■ **PROMPT**:
Give the number of lines in the data below that contain "will", and only that number.
BEGIN AVAILABLE DATA
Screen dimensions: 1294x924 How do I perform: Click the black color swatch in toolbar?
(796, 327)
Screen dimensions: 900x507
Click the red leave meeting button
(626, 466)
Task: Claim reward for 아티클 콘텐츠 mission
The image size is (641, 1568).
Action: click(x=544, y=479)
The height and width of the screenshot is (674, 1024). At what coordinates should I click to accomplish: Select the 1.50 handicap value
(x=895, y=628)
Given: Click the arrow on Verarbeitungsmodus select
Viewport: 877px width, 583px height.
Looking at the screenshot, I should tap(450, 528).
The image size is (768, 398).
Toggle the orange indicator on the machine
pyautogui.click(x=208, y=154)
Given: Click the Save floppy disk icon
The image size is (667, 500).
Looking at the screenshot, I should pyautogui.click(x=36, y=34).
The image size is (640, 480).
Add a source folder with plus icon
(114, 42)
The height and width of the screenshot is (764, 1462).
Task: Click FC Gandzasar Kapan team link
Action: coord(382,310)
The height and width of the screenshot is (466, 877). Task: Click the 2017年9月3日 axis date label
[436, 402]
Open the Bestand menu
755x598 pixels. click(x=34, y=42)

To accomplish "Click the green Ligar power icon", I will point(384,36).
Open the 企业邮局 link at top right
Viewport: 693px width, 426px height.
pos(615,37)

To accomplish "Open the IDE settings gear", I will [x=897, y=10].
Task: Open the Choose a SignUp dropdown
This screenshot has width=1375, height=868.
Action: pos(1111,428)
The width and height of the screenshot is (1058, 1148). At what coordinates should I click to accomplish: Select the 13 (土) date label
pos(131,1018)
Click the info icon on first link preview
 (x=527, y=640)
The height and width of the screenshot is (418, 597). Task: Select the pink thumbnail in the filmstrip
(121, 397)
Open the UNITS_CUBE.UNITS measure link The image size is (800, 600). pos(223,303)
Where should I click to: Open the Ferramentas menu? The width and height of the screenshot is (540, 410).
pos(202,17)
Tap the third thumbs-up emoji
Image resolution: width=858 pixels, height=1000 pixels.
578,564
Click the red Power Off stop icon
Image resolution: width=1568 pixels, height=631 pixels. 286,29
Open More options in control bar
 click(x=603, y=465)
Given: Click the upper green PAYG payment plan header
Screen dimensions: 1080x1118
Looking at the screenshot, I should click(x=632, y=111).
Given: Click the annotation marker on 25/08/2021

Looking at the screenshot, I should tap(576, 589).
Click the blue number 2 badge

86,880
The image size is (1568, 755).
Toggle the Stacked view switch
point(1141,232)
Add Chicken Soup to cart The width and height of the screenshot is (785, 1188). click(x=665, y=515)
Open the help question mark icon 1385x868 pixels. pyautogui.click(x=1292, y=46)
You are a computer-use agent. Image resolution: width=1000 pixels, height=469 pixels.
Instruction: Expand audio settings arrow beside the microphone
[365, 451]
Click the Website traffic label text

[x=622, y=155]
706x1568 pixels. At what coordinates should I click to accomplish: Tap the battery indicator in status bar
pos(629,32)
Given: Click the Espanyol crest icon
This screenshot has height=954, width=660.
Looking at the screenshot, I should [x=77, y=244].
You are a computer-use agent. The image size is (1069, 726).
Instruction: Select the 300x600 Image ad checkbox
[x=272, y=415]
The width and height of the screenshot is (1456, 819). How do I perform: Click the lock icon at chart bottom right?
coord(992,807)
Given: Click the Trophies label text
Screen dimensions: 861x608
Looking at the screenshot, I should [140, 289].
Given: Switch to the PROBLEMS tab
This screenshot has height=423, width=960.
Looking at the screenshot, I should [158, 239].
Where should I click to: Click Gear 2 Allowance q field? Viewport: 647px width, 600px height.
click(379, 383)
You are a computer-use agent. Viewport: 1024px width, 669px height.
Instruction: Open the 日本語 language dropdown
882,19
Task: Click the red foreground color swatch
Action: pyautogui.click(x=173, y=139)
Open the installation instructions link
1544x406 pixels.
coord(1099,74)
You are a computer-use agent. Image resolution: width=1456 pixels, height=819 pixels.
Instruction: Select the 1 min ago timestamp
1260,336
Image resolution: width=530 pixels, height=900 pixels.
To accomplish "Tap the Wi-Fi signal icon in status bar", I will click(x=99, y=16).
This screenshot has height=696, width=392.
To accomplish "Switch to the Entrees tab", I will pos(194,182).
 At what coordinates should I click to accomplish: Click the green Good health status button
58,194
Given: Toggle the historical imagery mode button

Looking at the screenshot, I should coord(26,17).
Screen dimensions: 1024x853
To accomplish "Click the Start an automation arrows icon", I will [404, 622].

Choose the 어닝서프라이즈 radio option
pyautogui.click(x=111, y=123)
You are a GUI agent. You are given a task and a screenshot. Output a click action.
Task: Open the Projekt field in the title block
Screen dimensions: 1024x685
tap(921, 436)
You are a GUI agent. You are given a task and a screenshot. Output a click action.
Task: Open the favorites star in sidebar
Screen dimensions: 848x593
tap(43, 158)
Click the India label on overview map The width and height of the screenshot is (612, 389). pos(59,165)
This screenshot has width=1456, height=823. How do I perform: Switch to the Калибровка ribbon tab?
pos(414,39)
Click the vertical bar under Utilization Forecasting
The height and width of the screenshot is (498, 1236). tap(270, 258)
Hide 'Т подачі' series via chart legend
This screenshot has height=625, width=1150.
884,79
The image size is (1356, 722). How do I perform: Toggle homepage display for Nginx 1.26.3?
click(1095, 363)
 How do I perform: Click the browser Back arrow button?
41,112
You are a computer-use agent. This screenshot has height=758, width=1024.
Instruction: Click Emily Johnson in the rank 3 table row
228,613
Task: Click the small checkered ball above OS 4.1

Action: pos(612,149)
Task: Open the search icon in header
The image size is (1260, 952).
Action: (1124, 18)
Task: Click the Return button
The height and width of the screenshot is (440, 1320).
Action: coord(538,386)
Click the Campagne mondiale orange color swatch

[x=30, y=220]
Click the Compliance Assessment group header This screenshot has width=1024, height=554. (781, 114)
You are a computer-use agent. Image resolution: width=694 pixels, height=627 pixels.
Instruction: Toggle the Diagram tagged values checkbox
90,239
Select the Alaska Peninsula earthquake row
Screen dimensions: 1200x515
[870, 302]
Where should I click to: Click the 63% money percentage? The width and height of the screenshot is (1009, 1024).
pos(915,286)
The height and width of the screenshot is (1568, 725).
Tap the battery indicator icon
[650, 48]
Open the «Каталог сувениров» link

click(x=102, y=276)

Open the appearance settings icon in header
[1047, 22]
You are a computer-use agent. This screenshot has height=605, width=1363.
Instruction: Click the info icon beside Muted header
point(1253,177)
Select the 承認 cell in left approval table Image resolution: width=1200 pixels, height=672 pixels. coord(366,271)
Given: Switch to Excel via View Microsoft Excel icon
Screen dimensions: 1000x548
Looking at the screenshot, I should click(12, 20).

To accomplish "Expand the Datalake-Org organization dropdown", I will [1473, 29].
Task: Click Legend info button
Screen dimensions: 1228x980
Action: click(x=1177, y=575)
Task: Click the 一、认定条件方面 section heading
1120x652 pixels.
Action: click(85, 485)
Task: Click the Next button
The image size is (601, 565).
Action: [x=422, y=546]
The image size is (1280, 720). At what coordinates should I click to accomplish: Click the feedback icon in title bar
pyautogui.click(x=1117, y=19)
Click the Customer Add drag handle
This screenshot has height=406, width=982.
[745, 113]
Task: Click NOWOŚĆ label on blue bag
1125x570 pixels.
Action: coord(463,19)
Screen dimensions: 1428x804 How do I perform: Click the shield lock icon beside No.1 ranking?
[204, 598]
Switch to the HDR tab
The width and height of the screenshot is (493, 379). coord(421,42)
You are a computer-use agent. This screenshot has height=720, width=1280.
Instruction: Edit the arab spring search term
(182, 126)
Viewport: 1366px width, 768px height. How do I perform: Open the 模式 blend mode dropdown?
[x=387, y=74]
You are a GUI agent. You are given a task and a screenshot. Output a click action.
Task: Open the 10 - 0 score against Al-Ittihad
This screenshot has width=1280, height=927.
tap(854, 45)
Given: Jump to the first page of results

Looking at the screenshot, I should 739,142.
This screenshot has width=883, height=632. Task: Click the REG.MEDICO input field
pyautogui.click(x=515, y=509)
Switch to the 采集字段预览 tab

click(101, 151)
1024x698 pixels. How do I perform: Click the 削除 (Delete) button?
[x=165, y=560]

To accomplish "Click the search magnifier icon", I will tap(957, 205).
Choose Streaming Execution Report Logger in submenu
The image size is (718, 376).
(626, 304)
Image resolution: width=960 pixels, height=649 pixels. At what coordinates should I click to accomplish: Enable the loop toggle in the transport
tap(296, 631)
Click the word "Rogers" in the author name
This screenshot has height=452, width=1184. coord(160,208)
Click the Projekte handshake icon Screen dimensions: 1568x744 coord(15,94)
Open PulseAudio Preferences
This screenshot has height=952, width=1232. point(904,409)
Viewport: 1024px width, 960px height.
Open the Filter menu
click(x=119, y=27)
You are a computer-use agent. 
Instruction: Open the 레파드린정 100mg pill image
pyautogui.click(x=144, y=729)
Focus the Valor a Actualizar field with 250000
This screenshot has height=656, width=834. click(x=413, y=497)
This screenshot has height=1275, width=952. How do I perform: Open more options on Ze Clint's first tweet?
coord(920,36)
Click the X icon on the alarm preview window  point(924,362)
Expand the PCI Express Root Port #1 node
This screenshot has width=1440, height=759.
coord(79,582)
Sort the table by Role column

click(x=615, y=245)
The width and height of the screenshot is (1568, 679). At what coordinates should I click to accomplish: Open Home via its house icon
END AVAILABLE DATA
■ **YOUR SOLUTION**:
7